“Flowering Tree” by Walter Williams
Walter Willams (1920-1998)
Denmark
Oil on paper laid down on Masonite, Signed
9 1/2″ x 11″
Provenance: Galerie Marya, Copenhagen, 1967
Walter Williams was an African-American artist whose early work depicted life in the Brooklyn and Harlem neighborhoods where he grew up. A Whitney fellowship allowed him to travel for the first time to Denmark, a country he had heard about from his maternal grandfather, who was from the Danish West Indies. Time spent on the island of Bornholm transformed his art, moving him away from cityscapes and toward landscapes which included images of children, birds, flowers and butterflies, images symbolizing freedom and rebirth.
When he returned to the United States, it was with his second wife, a Danish ceramicist. For the next decade or so, as recognition of his and other African- American contemporaries’ work grew, they traveled in and out of the U.S., eventually returning to Denmark to stay.

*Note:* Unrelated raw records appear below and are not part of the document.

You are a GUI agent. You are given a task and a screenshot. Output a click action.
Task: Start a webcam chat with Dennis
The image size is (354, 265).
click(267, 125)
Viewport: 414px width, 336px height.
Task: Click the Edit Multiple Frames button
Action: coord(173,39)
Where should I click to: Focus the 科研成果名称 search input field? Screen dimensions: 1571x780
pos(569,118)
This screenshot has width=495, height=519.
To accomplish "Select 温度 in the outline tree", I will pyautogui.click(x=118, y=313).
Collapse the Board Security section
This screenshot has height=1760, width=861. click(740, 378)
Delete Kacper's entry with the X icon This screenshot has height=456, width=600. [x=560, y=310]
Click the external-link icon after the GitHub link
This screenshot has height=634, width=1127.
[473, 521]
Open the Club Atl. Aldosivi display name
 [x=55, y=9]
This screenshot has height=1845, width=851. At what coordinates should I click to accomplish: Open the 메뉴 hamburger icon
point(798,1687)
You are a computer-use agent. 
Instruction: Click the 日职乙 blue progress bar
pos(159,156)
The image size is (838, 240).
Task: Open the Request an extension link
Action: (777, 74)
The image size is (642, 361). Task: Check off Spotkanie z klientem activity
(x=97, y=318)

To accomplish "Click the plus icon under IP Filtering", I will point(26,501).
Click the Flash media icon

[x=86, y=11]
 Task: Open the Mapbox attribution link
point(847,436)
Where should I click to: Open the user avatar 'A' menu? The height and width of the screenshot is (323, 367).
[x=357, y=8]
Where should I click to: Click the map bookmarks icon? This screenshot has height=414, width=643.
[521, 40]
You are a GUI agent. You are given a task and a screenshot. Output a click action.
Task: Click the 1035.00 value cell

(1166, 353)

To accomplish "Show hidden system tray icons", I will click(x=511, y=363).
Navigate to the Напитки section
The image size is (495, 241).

He is one of a group of expatriate African-Americans of the post-War period who found greater ease in making art in Europe than they ever would in the land of their birth.
“All my life I have been painting one picture,” Williams told a friend. “It is one that reflects my own image and the inner thoughts of my mind. I feel the naivete of a child when I paint yet I have the passions of the father that I am. I am an artist who is full of love for the world and all the images it holds.”
His work is in the permanent collections of the Metropolitan Museum of Art, the Brooklyn Museum of Art, the Whitney Museum, the National Gallery, and many other institutions.